Sennen parish church is dedicated to St Sinninus (St Senán), a sixth century Irish saint, but has also been dedicated to St John the Baptist. There has been a church here since at least the 15th century. In 1327 and 1430 the patron of Sennen is described as a female saint Senana. However in later times it has been assumed that Senanus is the patron saint. The identification of this Cornish saint with St Senan of Scattery Island appears to have no foundation.

The church of St. Sennen is mediaeval.
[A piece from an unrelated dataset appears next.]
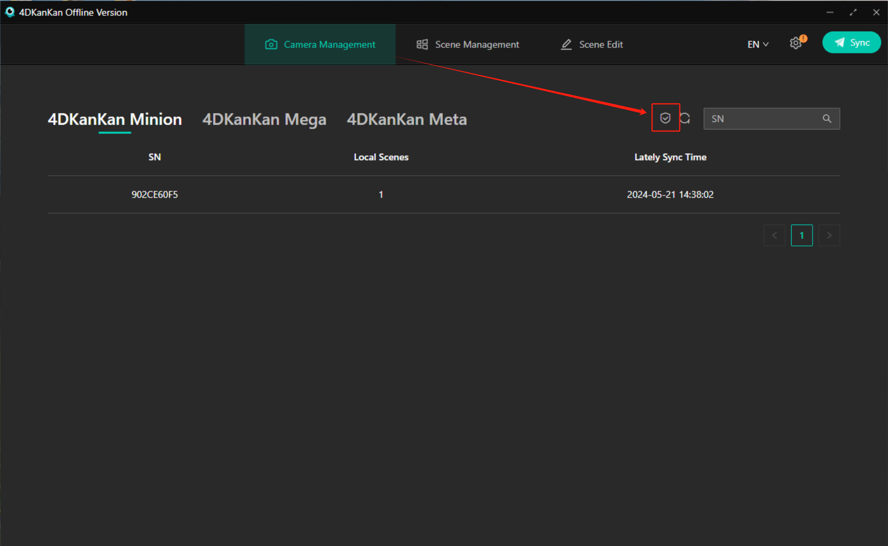888x546 pixels.
Task: Click the Lately Sync Time column header
Action: point(670,157)
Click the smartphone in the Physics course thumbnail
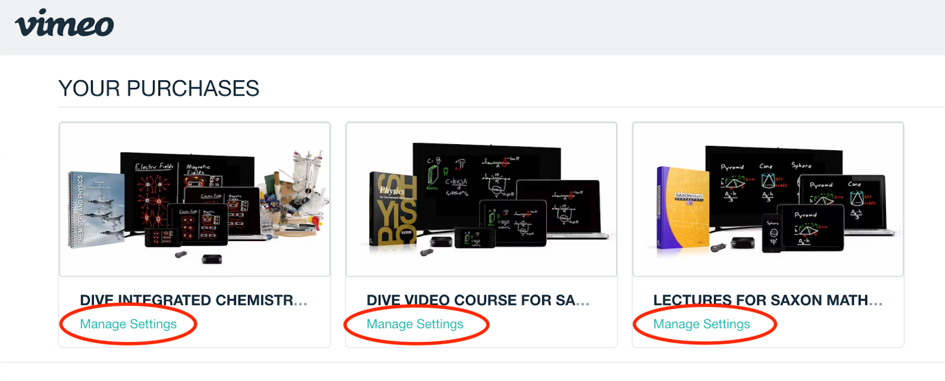 pos(474,238)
A visit by members of the Penzance Natural History and Antiquarian Society on their annual excursion in August 1893 resulted in a translation of a Latin inscription on a stone at the base of the font as ″In the year of the Lord 1441 [2, 3, or 4], this Church was dedicated on [the festival of] the beheading of St John the Baptist″. (The feast referred to is celebrated on 29 August.) It is known as the parish church of Land's End and the patron is the Duke of Cornwall.

The present church has a chancel and nave, a south aisle and a north transept. A wall-painting depicting two round embattled towers was uncovered during restoration in 1867. There is also a headless alabaster figure representing the Virgin Mary in the transept. The church has a three-stage battlemented tower housing a ring of three bells. In 1889 a peal of five bells were installed, replacing the old set of three. Whitechaple Foundry, London cast the bells and each had the following inscription; MEARS and STAINBANE, Whitechapel Foundry, London, 1889.
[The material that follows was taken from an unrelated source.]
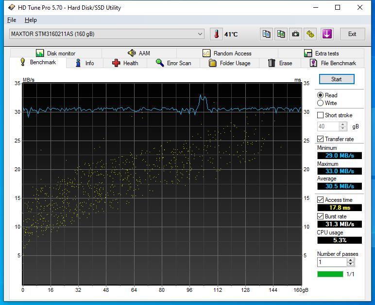Select the Write radio button
This screenshot has width=375, height=305.
tap(320, 103)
Each bell also had a further inscription:-
- Bell 1 – Recast 1889. John Isabell, rector. Edward Trembath, William Hollow, wardens.
- Bell 2 – To the Glory of God.
- Bell 3 – A memorial of Rev R. J. Roe's devoted ministry, 1871–1886.
- Bell 4 – Many donors, through Mary H. Isabell.
- Bell 5 – Ring out o'er land and seas.

There are five Cornish crosses in the parish. One is at Escalls and another at Sennen Green. Trevilley cross is one of only two crosses with a crucifixus figure on a cross carved onto the stone (there is a cross on the other side of the head). A cross on the churchyard wall came from a site near the Giant's Stone. A fine cross in the cemetery adjoining the churchyard was found in use as a footbridge near Trevear and moved to the churchyard in 1878. About 1890 it was moved to its present position.